• **Passage fourni**

--------

Un « radeau de la Méduse des illusions », une « casse industrielle », un « vrai risque de saccage ». Le programme du Rassemblement national présenté pour ces législatives anticipées inquiète vivement les entreprises françaises des énergies renouvelables, qui se sont exprimées collectivement sur ce sujet la semaine dernière.

S’il devient Premier ministre, Jordan Bardella veut en effet un moratoire sur les nouveaux chantiers d’éoliennes, sur terre comme en mer. Il promet à la place 20 réacteurs nucléaires d’ici 2042, un objectif que le secteur de l’atome lui-même s’estime largement incapable de tenir, faute de moyens humains.

Moratoires

Alors que Marine Le Pen proposait en 2022 un moratoire sur les centrales photovoltaïques, le RN veut en outre soumettre « tout subventionnement à la structuration d’une véritable filière française ou, a minima, européenne en la protégeant avec des droits de douane au niveau européen ». Cela signifierait là aussi un coup d’arrêt brutal au solaire, l’essentiel des panneaux étant actuellement importés de Chine faute d’industries compétitives en Europe.

--------

• **Données fournies**
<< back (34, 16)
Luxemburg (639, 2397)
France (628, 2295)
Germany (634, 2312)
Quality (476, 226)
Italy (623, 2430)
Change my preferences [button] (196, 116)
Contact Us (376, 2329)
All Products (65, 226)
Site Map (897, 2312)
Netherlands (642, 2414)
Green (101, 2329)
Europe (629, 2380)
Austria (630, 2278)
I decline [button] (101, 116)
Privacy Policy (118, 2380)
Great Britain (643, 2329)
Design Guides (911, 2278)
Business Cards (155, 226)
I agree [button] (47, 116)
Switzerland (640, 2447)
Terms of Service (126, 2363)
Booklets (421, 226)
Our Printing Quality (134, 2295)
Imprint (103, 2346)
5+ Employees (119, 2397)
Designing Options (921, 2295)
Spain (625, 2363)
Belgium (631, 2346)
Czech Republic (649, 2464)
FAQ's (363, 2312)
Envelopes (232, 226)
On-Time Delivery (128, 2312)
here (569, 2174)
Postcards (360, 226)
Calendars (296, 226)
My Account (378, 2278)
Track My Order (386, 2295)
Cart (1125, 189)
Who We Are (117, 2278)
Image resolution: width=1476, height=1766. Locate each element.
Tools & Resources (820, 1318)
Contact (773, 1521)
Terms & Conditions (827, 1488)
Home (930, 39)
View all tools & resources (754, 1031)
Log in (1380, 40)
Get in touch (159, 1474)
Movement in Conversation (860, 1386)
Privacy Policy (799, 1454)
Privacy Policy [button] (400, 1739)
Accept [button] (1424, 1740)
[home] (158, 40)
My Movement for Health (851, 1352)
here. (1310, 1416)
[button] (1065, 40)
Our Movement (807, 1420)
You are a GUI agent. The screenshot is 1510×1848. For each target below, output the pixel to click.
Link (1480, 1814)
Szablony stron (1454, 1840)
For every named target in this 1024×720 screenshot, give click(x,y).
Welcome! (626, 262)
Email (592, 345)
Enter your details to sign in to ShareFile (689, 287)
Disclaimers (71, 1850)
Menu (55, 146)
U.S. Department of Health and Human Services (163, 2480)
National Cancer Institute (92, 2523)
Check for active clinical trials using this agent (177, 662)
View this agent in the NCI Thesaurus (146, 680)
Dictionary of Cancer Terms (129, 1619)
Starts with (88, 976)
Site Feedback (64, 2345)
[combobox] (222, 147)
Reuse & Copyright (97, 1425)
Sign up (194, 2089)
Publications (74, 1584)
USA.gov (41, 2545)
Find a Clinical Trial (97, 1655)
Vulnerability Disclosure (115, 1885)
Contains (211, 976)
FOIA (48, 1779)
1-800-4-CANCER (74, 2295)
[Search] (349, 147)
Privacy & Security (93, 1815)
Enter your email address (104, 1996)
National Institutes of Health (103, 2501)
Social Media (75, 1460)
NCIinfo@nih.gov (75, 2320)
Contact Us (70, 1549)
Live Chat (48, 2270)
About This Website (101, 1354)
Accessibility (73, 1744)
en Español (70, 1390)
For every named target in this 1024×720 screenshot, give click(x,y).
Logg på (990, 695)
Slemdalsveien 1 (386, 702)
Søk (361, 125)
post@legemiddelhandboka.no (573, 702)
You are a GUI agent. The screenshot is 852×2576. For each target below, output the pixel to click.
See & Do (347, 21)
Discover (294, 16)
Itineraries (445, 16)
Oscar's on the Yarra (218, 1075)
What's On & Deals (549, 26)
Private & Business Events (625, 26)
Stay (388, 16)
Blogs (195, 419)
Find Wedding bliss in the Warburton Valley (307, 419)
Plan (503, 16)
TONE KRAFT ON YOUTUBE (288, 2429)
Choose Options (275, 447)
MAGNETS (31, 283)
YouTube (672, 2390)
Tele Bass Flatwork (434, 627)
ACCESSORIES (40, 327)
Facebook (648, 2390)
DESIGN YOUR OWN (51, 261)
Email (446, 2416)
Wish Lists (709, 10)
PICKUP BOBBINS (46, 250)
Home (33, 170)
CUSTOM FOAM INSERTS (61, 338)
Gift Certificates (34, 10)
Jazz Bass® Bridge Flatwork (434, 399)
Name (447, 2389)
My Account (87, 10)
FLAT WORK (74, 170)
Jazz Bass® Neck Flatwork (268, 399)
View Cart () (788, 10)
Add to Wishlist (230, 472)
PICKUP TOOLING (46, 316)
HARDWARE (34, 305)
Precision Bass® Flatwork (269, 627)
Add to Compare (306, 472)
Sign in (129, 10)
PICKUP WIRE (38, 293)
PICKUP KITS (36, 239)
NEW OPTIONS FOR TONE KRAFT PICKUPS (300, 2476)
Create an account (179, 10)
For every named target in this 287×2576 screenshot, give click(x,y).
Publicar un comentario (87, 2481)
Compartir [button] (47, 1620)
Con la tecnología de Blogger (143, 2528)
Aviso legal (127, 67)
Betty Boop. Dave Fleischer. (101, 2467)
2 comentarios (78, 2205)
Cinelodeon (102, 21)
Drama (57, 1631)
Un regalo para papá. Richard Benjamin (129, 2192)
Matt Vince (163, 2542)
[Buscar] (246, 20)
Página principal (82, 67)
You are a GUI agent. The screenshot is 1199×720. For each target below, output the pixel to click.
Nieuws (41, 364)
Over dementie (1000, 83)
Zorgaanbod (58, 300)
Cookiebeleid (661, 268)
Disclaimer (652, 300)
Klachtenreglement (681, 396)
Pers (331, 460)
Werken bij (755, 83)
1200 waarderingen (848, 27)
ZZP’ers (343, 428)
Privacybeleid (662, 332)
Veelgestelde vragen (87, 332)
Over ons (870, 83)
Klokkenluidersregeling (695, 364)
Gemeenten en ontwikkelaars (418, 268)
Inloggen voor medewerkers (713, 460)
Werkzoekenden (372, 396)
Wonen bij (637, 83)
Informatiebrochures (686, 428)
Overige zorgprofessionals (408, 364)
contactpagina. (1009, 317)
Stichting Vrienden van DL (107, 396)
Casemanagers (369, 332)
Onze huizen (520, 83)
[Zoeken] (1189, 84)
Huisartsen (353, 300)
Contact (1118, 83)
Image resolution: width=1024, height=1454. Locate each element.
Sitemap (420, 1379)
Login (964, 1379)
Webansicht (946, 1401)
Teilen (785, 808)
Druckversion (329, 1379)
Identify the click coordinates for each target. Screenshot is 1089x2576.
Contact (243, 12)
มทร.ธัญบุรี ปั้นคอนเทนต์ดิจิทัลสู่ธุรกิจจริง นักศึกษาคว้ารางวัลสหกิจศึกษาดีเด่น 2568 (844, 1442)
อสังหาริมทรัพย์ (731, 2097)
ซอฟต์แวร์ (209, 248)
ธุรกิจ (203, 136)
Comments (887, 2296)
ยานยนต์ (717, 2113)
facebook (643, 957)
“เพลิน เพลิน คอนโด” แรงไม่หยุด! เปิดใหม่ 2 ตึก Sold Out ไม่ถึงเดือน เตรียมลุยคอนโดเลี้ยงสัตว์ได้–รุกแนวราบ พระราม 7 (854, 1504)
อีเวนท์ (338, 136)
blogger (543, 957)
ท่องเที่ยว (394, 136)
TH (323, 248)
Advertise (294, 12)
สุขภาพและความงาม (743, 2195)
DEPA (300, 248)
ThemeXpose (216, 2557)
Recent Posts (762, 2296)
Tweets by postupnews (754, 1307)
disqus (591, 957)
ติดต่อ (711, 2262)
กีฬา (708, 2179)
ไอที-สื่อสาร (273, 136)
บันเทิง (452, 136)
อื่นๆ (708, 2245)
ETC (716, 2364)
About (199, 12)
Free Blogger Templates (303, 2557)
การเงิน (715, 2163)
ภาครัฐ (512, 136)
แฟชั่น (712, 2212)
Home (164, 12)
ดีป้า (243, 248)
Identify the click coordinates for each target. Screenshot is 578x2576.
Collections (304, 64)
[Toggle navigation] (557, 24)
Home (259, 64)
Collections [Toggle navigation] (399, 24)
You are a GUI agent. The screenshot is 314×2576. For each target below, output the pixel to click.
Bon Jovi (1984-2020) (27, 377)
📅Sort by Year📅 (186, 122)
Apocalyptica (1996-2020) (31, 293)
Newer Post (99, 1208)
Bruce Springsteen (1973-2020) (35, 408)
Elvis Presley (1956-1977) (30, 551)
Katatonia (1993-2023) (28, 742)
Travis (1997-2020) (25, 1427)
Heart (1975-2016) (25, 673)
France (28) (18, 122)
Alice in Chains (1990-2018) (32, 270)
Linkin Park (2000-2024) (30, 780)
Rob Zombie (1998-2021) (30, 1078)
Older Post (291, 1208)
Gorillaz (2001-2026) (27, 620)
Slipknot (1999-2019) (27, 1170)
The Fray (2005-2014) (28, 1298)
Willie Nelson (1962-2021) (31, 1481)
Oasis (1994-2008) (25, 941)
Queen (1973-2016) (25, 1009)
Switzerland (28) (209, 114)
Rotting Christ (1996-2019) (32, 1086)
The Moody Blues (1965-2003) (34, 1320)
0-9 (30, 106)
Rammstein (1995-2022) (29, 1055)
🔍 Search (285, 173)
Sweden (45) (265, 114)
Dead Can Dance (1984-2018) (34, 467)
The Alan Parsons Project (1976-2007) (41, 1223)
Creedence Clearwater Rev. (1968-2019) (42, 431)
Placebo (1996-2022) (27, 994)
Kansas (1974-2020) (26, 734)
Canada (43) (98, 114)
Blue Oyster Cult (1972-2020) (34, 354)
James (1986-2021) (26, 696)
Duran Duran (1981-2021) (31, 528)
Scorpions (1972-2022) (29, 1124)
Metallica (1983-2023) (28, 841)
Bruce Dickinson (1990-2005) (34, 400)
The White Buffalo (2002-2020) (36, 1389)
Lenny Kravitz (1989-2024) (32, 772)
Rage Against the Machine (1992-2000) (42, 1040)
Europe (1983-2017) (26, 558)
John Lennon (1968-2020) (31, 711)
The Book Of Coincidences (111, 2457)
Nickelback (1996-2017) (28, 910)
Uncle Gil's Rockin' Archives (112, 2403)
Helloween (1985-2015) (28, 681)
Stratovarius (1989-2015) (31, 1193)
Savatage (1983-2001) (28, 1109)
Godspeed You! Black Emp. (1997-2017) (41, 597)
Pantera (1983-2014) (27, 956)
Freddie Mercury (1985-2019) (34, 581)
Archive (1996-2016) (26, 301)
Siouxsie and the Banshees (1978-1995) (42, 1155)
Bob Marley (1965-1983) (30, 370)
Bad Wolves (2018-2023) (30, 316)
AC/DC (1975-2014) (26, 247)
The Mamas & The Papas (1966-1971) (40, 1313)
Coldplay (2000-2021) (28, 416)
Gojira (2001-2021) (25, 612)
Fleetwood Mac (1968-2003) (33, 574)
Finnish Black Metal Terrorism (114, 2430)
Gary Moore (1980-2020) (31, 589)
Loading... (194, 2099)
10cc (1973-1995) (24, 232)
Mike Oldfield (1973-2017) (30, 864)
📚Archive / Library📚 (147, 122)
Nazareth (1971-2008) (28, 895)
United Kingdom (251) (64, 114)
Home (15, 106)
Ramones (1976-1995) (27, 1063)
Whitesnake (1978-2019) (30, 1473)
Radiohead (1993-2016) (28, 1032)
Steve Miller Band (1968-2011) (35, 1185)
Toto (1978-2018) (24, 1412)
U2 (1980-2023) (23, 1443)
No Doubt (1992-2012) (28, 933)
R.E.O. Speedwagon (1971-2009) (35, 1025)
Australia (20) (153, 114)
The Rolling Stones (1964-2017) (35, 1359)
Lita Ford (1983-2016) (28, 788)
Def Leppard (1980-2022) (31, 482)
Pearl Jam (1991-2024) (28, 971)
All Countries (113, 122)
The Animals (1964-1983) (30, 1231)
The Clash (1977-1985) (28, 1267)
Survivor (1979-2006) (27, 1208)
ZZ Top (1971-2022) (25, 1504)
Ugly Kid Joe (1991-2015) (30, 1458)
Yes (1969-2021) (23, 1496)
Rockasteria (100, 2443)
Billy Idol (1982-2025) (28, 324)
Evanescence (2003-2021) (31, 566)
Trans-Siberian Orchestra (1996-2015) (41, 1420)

--------

• **À faire**
a – Condensez en une ou deux phrases le paragraphe du passage qui commence par « S’il devient Premier ministre », sans perdre ses faits essentiels.
b – Transcrivez sans aucune modification le texte du passage, de « Alors que Marine » à « compétitives en Europe. ».
Les lignes n'ont aucun lien avec le passage.

• **Réponses finales**
a – S’il devient Premier ministre, Jordan Bardella veut un moratoire sur les nouveaux chantiers d’éoliennes, terrestres comme maritimes. Il promet à la place 20 réacteurs nucléaires d’ici 2042, un objectif que le secteur nucléaire lui-même se juge largement incapable d’atteindre faute de moyens humains.

b –
Alors que Marine Le Pen proposait en 2022 un moratoire sur les centrales photovoltaïques, le RN veut en outre soumettre « tout subventionnement à la structuration d’une véritable filière française ou, a minima, européenne en la protégeant avec des droits de douane au niveau européen ». Cela signifierait là aussi un coup d’arrêt brutal au solaire, l’essentiel des panneaux étant actuellement importés de Chine faute d’industries compétitives en Europe.